Doch so spannend die Großprojekte auch sind: Die Firmengründer glauben weiter fest an ihr ursprüngliches Konzept. Den Erfolg aus der Schifffahrt hoffen sie kurzfristig nun doch auch im Ölgeschäft wiederholen zu können. „Wir erwarten einen riesigen Boom“, so Martin. Das Potenzial im Ölmarkt sei dabei noch „viel größer“ als das in der Schifffahrt.

Die Vision bleibt das Ölgeschäft

Bogdan Serban ist nicht weniger optimistisch: „In einem Jahr wird der Öl- und Gasmarkt für uns den Bereich Schifffahrt bei weitem überholt haben“, unterstreicht er. Auch für diese Anlagen soll in Luxemburg eine Serienfertigung errichtet werden.
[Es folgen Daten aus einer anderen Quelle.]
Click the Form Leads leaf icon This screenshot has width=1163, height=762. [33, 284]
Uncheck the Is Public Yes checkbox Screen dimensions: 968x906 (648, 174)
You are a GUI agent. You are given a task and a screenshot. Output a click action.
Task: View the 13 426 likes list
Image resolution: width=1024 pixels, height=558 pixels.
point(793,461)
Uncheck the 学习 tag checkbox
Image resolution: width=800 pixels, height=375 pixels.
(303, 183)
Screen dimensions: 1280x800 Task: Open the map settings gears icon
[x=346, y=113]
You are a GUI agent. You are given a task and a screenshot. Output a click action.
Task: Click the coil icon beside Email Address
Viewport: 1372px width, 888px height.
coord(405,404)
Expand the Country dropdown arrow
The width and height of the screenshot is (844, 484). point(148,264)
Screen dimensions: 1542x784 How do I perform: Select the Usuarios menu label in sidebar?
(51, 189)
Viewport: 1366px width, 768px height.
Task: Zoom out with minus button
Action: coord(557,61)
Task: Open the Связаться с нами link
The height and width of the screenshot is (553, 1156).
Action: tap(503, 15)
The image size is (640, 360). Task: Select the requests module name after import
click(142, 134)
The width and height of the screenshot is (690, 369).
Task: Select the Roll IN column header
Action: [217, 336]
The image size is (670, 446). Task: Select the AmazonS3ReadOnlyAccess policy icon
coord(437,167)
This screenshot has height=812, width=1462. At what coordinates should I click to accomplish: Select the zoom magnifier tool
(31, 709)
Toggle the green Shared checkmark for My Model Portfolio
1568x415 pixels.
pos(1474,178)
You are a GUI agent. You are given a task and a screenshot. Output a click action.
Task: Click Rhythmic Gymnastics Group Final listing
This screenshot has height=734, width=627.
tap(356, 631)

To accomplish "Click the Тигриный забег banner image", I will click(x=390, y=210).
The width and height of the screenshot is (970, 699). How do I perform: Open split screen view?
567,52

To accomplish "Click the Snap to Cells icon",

Die 2015 in den USA verkaufte Containeranlage zum Abwassersäubern hat Apateq mittlerweile zurück. Ein neuer Kunde hat sich auch gefunden. Nachdem eine neue Genehmigungsprozedur zwei Jahre gedauert hatte, wurde die Anlage nun Mitte August erneut in den USA eingeweiht. Eine solche Anlage kostet zwei bis drei Millionen Dollar.
Verkaufen wollen die Unternehmer ihre Firma jedenfalls nicht. Vor allem im Ölmarkt würde dies der Entwicklung der Firma sogar schaden. „Wer gekauft wird, der hat eine Farbe“, so Serban. „Dann ist man nicht mehr neutral.“ Ganz egal, ob der Käufer aus China, den USA dem Mittleren Osten, Frankreich oder Russland stammt. „Wir aus Luxemburg hingegen sind neutral und können überall hin. Zudem steht Luxemburg für Qualität.“

Prinz Félix aus Luxemburg und Prinzessin Victoria von Schweden stoßen mit einem Glas reinsten Wassers aus der Apateq-Anlage an

Für die längerfristige Zukunft machen sich die beiden Unternehmer keine Sorgen. „Bei Wasser werden noch viele Lösungen gesucht. 70 bis 80 Prozent aller Kläranlagen der Welt sind überlastet“, so Martin. „Die notwendige Technologie gibt es – was fehlt, ist der politische Wille. Erst wenn Trinkwasser teurer wird, werden die Leute beginnen, nach Alternativen zu suchen.“

Jacques Zeyen
20. August 2019 - 9.53

Bravo. Hightech sinnvoll eingesetzt. Schlage vor den amerikanischen Markt zu erobern.Der wird nämlich gewaltig,da die Trumpolinos durch Fracking serienweise ihre Quellen ruinieren.Hier müssen auch ganze Dörfer umgesiedelt werden weil die Quellen vergiftet sind.